RAW DATA: Begin
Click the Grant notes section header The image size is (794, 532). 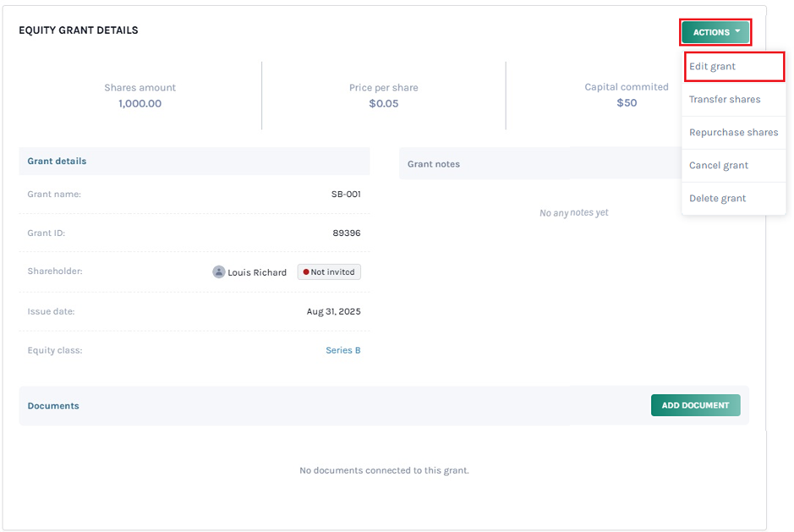434,164
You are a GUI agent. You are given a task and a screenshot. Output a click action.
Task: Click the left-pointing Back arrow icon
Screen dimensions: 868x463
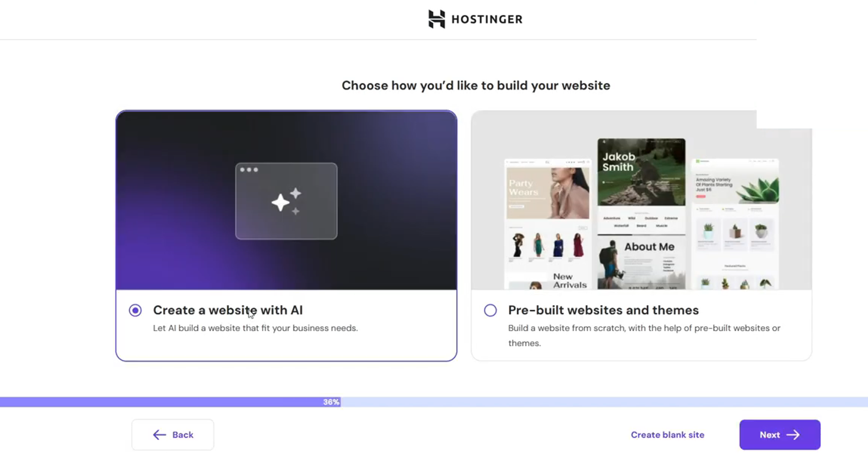click(159, 435)
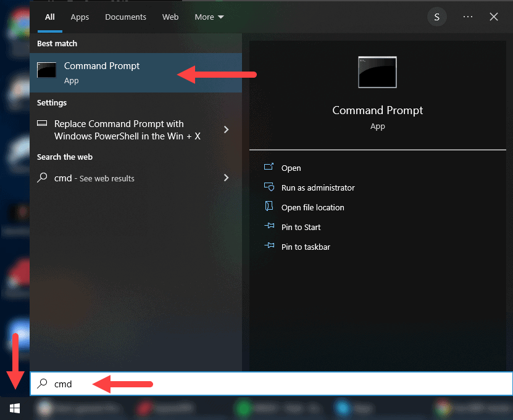The height and width of the screenshot is (420, 513).
Task: Click the Pin to taskbar pushpin icon
Action: point(269,247)
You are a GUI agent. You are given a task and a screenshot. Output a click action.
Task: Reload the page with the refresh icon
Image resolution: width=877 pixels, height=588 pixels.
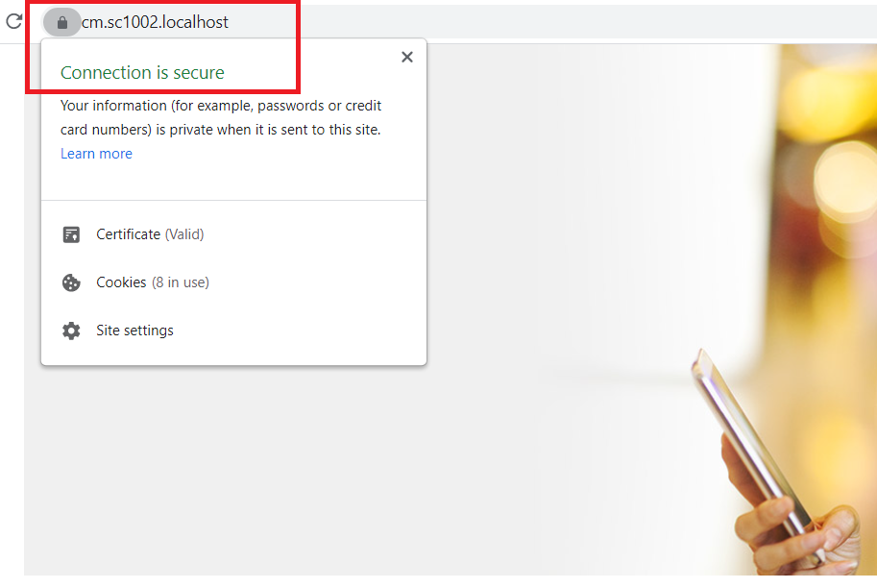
RAW DATA: End
EXERCISE BRIEF:
Beginning at the line that contains "Screen dimensions: 868x463" and ending at the last line of the data, return each line exactly; no picture belongs in the copy.

WRITTEN ANSWER:
Screen dimensions: 868x463
click(159, 435)
The height and width of the screenshot is (420, 513).
Task: Click the Pin to taskbar pushpin icon
Action: point(269,247)
You are a GUI agent. You are given a task and a screenshot. Output a click action.
Task: Reload the page with the refresh icon
Image resolution: width=877 pixels, height=588 pixels.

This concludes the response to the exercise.